Everything from the line containing "Where should I" to the end of the data must be duplicated word for word, and nothing else may appear.

Listed entries
══════
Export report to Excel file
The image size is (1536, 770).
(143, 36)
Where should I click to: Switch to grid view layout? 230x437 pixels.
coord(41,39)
══════
Result of the task
Where should I click to: Switch to grid view layout? 230x437 pixels.
coord(41,39)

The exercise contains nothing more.